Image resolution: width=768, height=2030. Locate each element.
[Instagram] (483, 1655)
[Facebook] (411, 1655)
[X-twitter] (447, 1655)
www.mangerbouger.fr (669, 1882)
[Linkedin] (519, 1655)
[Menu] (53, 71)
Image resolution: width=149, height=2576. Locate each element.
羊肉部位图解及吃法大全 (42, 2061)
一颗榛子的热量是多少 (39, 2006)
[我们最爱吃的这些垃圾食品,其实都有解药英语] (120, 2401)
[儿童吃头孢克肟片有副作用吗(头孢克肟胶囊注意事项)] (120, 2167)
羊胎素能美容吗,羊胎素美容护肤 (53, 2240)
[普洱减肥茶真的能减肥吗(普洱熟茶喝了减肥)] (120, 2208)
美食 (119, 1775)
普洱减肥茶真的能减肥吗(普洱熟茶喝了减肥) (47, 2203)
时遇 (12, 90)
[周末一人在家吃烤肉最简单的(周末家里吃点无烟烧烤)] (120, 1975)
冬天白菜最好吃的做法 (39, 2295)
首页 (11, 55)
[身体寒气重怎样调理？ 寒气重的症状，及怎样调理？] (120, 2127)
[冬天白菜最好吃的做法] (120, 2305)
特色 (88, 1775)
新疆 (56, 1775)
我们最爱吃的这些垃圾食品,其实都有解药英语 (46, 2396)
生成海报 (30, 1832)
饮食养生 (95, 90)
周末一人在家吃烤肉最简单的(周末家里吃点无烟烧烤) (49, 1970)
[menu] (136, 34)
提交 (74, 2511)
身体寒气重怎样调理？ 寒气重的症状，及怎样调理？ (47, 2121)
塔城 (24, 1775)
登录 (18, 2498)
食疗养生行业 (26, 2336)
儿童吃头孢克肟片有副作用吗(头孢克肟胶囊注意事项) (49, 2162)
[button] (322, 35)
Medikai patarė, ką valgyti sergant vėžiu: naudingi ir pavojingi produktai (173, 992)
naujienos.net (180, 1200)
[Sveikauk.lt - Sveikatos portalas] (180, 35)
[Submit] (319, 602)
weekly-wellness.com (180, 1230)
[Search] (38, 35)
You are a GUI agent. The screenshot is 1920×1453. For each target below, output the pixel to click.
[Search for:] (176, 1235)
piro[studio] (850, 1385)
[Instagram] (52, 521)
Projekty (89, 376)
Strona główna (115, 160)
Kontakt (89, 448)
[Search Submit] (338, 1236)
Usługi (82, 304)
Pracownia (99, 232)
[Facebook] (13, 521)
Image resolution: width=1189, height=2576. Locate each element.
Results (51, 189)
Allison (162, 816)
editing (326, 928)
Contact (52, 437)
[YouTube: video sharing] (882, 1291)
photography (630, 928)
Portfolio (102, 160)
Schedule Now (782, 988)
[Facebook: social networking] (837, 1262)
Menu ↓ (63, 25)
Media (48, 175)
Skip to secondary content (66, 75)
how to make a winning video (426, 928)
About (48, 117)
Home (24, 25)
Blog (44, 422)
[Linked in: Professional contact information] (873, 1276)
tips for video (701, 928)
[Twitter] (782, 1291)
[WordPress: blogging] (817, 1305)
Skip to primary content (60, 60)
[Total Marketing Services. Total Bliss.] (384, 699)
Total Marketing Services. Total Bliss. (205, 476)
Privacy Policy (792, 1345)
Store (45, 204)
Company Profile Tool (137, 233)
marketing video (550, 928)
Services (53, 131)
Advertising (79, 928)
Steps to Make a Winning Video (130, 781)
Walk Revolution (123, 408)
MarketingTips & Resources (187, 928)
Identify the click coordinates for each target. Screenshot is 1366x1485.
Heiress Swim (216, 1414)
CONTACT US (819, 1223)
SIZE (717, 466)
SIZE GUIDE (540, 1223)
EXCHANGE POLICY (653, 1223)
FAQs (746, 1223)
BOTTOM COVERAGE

==============================

▶ _TO DO_
Return the whole listing, keeping each word as it stands.

▶ _COMPLETED EXERCISE_
Image resolution: width=768, height=2030. Locate each element.
[Instagram] (483, 1655)
[Facebook] (411, 1655)
[X-twitter] (447, 1655)
www.mangerbouger.fr (669, 1882)
[Linkedin] (519, 1655)
[Menu] (53, 71)
Image resolution: width=149, height=2576. Locate each element.
羊肉部位图解及吃法大全 (42, 2061)
一颗榛子的热量是多少 (39, 2006)
[我们最爱吃的这些垃圾食品,其实都有解药英语] (120, 2401)
[儿童吃头孢克肟片有副作用吗(头孢克肟胶囊注意事项)] (120, 2167)
羊胎素能美容吗,羊胎素美容护肤 (53, 2240)
[普洱减肥茶真的能减肥吗(普洱熟茶喝了减肥)] (120, 2208)
美食 (119, 1775)
普洱减肥茶真的能减肥吗(普洱熟茶喝了减肥) (47, 2203)
时遇 (12, 90)
[周末一人在家吃烤肉最简单的(周末家里吃点无烟烧烤)] (120, 1975)
冬天白菜最好吃的做法 (39, 2295)
首页 (11, 55)
[身体寒气重怎样调理？ 寒气重的症状，及怎样调理？] (120, 2127)
[冬天白菜最好吃的做法] (120, 2305)
特色 (88, 1775)
新疆 (56, 1775)
我们最爱吃的这些垃圾食品,其实都有解药英语 (46, 2396)
生成海报 (30, 1832)
饮食养生 (95, 90)
周末一人在家吃烤肉最简单的(周末家里吃点无烟烧烤) (49, 1970)
[menu] (136, 34)
提交 (74, 2511)
身体寒气重怎样调理？ 寒气重的症状，及怎样调理？ (47, 2121)
塔城 (24, 1775)
登录 (18, 2498)
食疗养生行业 (26, 2336)
儿童吃头孢克肟片有副作用吗(头孢克肟胶囊注意事项) (49, 2162)
[button] (322, 35)
Medikai patarė, ką valgyti sergant vėžiu: naudingi ir pavojingi produktai (173, 992)
naujienos.net (180, 1200)
[Sveikauk.lt - Sveikatos portalas] (180, 35)
[Submit] (319, 602)
weekly-wellness.com (180, 1230)
[Search] (38, 35)
You are a GUI agent. The screenshot is 1920×1453. For each target below, output the pixel to click.
[Search for:] (176, 1235)
piro[studio] (850, 1385)
[Instagram] (52, 521)
Projekty (89, 376)
Strona główna (115, 160)
Kontakt (89, 448)
[Search Submit] (338, 1236)
Usługi (82, 304)
Pracownia (99, 232)
[Facebook] (13, 521)
Image resolution: width=1189, height=2576. Locate each element.
Results (51, 189)
Allison (162, 816)
editing (326, 928)
Contact (52, 437)
[YouTube: video sharing] (882, 1291)
photography (630, 928)
Portfolio (102, 160)
Schedule Now (782, 988)
[Facebook: social networking] (837, 1262)
Menu ↓ (63, 25)
Media (48, 175)
Skip to secondary content (66, 75)
how to make a winning video (426, 928)
About (48, 117)
Home (24, 25)
Blog (44, 422)
[Linked in: Professional contact information] (873, 1276)
tips for video (701, 928)
[Twitter] (782, 1291)
[WordPress: blogging] (817, 1305)
Skip to primary content (60, 60)
[Total Marketing Services. Total Bliss.] (384, 699)
Total Marketing Services. Total Bliss. (205, 476)
Privacy Policy (792, 1345)
Store (45, 204)
Company Profile Tool (137, 233)
marketing video (550, 928)
Services (53, 131)
Advertising (79, 928)
Steps to Make a Winning Video (130, 781)
Walk Revolution (123, 408)
MarketingTips & Resources (187, 928)
Identify the click coordinates for each target. Screenshot is 1366x1485.
Heiress Swim (216, 1414)
CONTACT US (819, 1223)
SIZE (717, 466)
SIZE GUIDE (540, 1223)
EXCHANGE POLICY (653, 1223)
FAQs (746, 1223)
BOTTOM COVERAGE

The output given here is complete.